First, forget PDF files and dead tree books. Every aspect of the game exists only online, from rules and GM advice to maps and monsters. Create the website with built-in character generators and encounter builders. Use technology to make the game easier to run and more fun to play! On a personal note, add a dice roller for those that choose to use it, but I think most enjoy the clatter and terror of dice flying across the table in a moment of crisis.

Yes, this model requires Internet access to run a game. Given the near ubiquity of wireless net access this is less of an issue than even two years ago. Give it a few more years and you will have to live in Outer Mongolia not to have internet access at your chosen gaming location. Portable computers grow more powerful and cheaper every month, so even the most poverty-stricken of games will wield adequate technology.
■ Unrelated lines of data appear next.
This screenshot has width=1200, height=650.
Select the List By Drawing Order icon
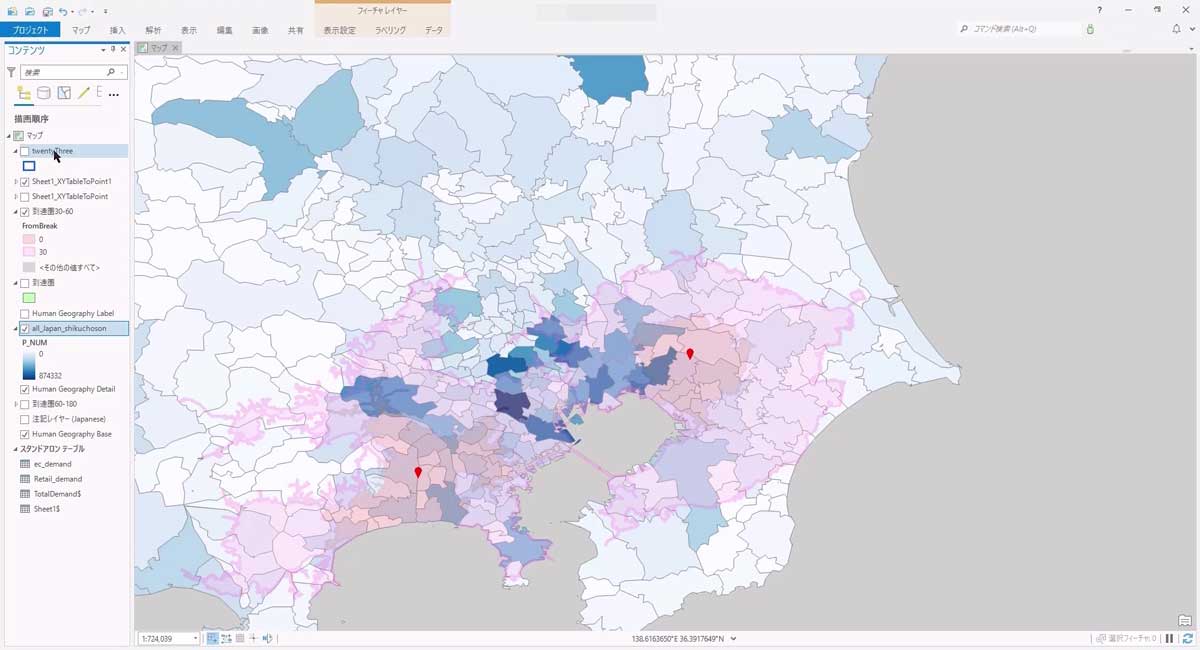pyautogui.click(x=24, y=93)
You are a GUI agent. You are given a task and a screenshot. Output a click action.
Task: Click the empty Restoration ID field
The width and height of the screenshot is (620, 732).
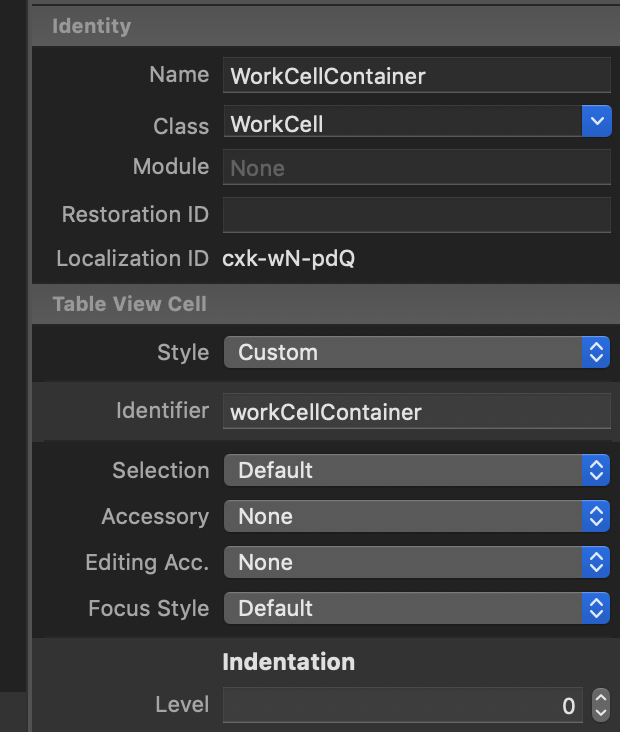(x=416, y=215)
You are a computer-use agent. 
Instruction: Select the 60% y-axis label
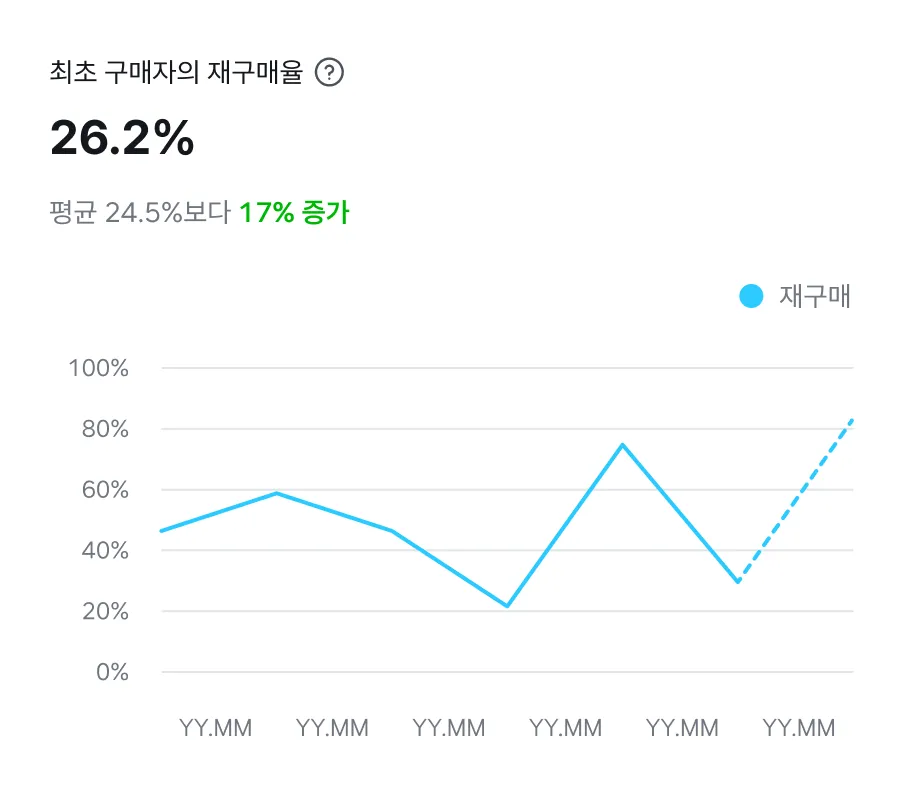click(103, 490)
You are probably thinking “Hey, you just described the WOTC DDI and 4th Edition Dungeons and Dragons.” Partially this is true, but only in the respect that online PC generators and encounter builders are good ideas. I want to get beyond the one-way business model of “publisher creates and the masses consume.”
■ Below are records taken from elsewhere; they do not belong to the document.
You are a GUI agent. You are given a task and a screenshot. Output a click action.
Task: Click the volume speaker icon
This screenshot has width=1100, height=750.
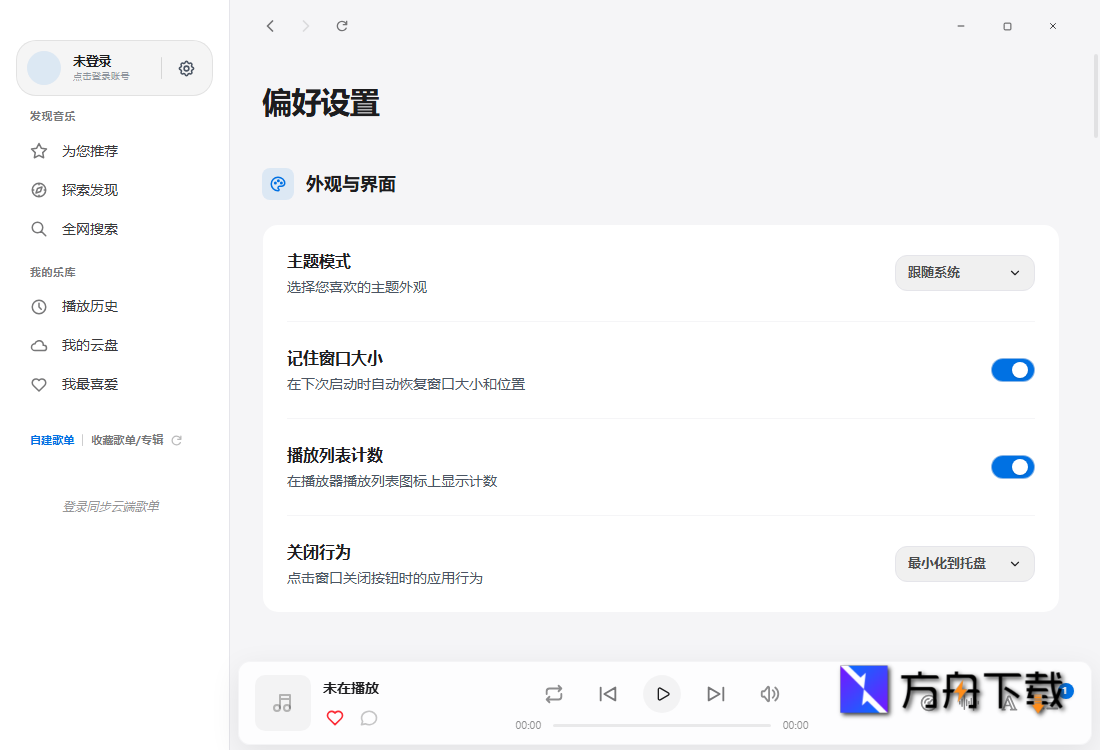769,693
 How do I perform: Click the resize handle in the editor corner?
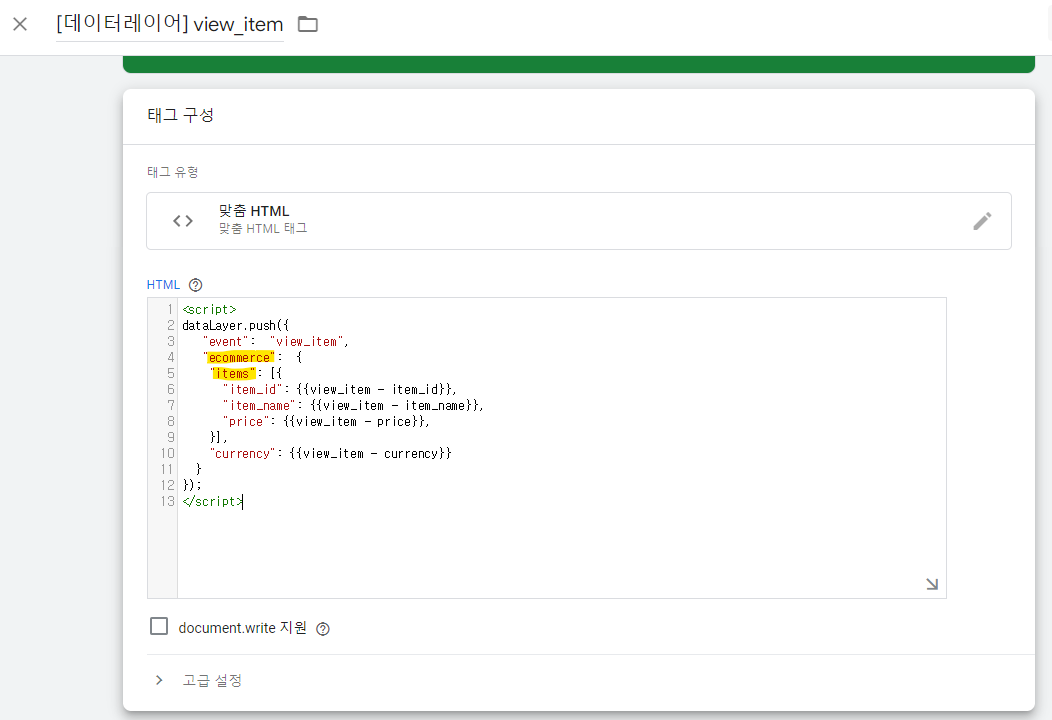(931, 583)
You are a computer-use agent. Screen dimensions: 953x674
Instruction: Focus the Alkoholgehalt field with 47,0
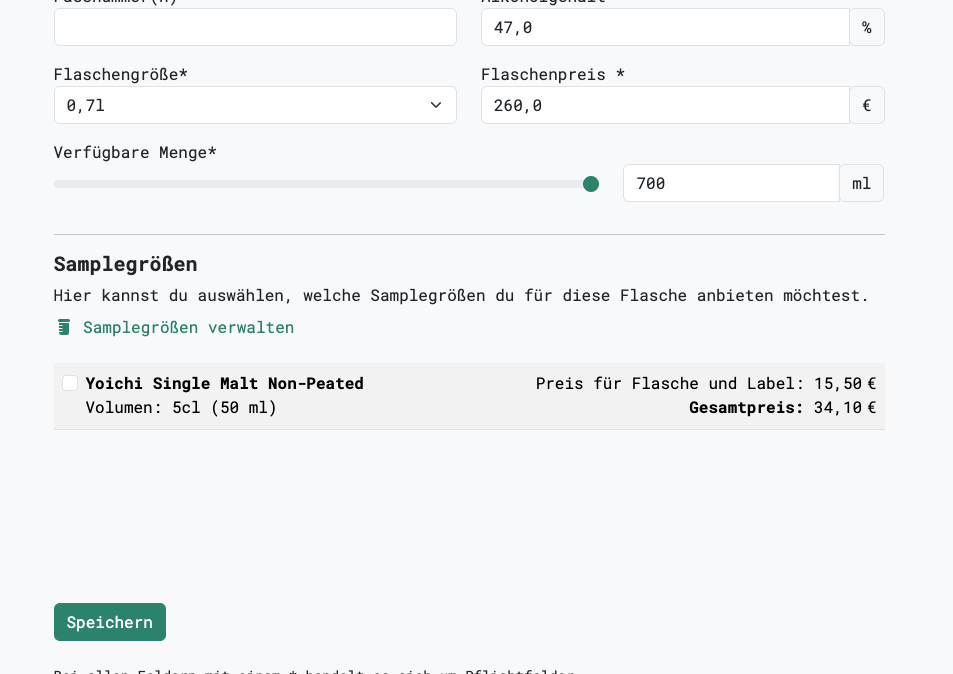point(665,27)
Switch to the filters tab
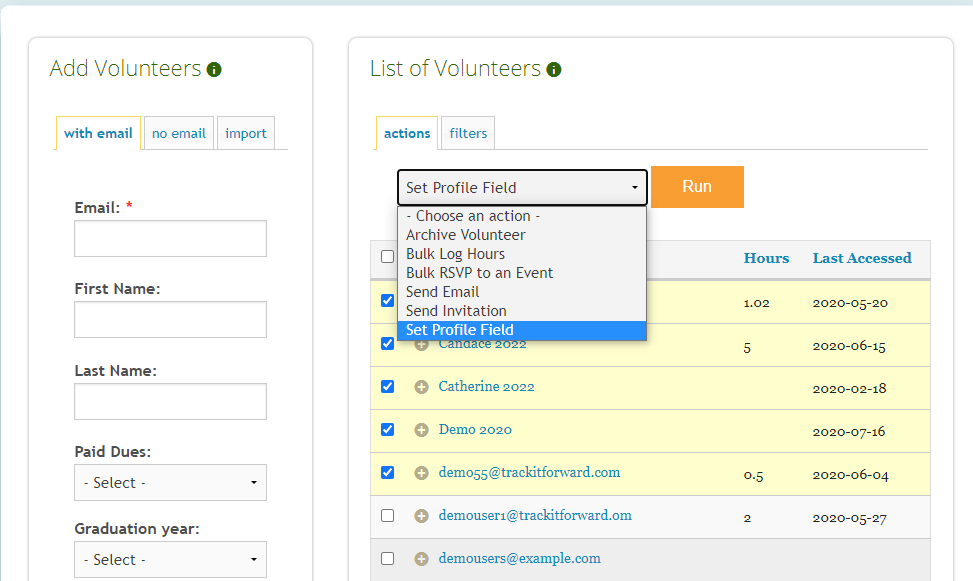The height and width of the screenshot is (581, 973). [x=468, y=133]
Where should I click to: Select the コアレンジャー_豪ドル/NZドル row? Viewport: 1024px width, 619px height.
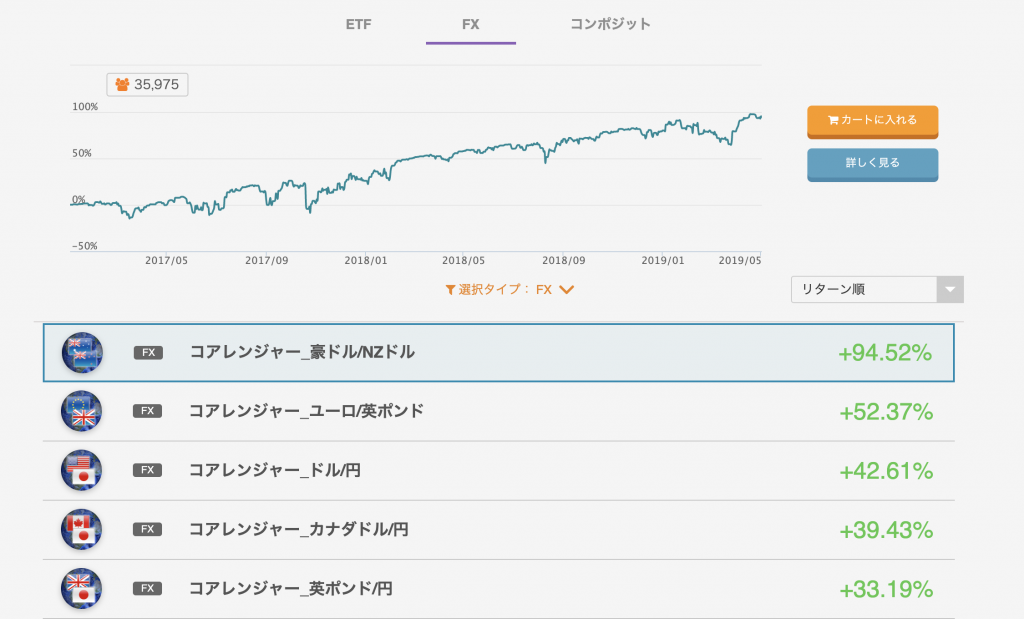498,353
All role-playing games are organic and evolve as the players move through the plot. GMs create new monsters, adjudicate rules and fix glaring mechanical problems in the system. Players constantly test the system’s limits and offer suggestions. Sadly, all of this evolution occurs on a local level with game groups. Sometimes a massively broken aspect of a game is repaired when enough players gripe to the publisher, but this is relatively uncommon.
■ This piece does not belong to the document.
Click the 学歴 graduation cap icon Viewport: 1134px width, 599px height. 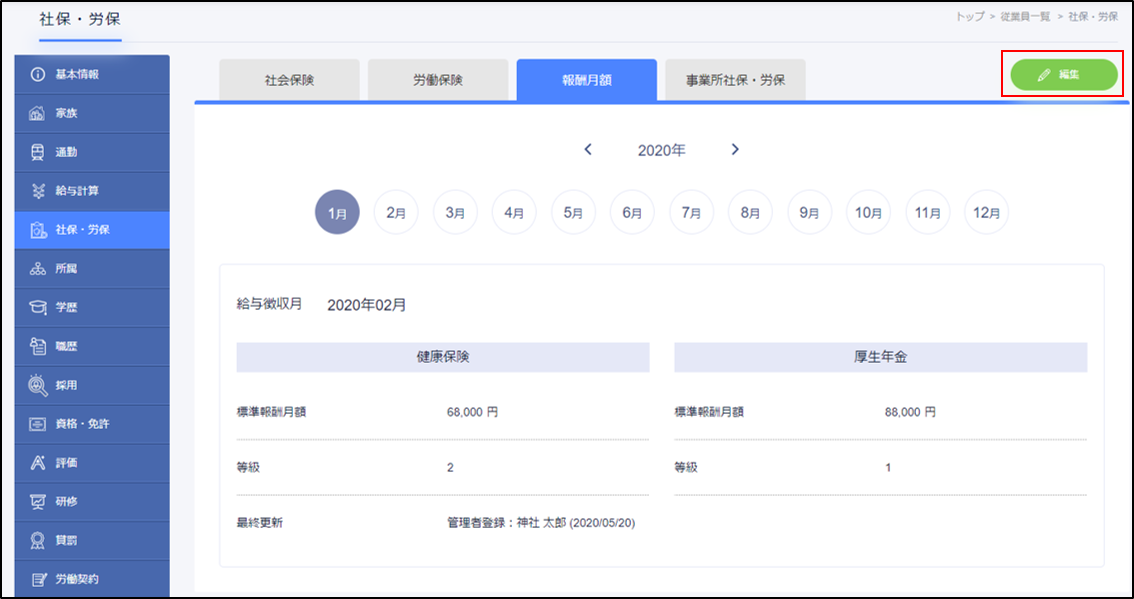(x=38, y=308)

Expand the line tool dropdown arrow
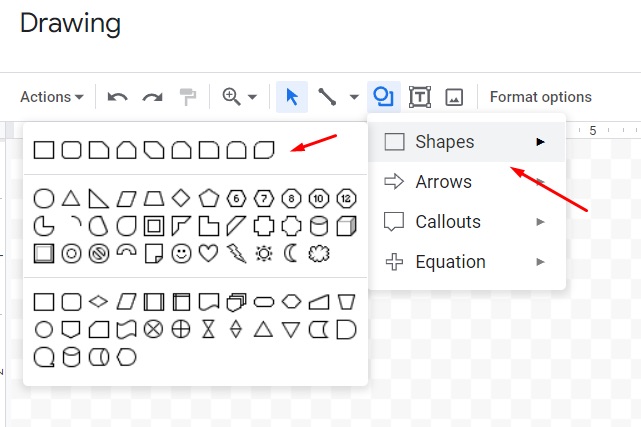(354, 98)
My idea is a social network that constantly revises the game system, proposing tweaks and updates on an ongoing basis. Let the players decide if a rule is pointless or needs updating. A simple voting mechanic lets everyone have a say in what goes into the system.

Beyond rules, let members of the social network add content (monsters for example) to the “official” game. Members submit ideas to a voting process and after they reach a certain threshold (60%+), it goes into official canon. After approval all of the game’s features (PC generator, encounter generator) can access the new content immediately.

The social cloud aspect is very important because it makes public the thousands of good ideas that occur within small game groups that never spread into the greater gaming community.

Give out rewards, both tangible (cash/t-shirts/dice, etc) or intangible (admin status, badges) for contributors. Let the players build the game they want, not what a marketing department thinks they want.

This is a very rough draft of what I would like to see. There are still major issues to overcome like copyright ownership of submitted content, a sustainable business model(advertising or subscriptions perhaps), some kind of ombudsman system to review content changes and a hundred other things I have not thought of yet.

So, what say you all? Is this feasible? Is somebody already doing it? Or are we damned to buy paper rule books and PDFs for all time?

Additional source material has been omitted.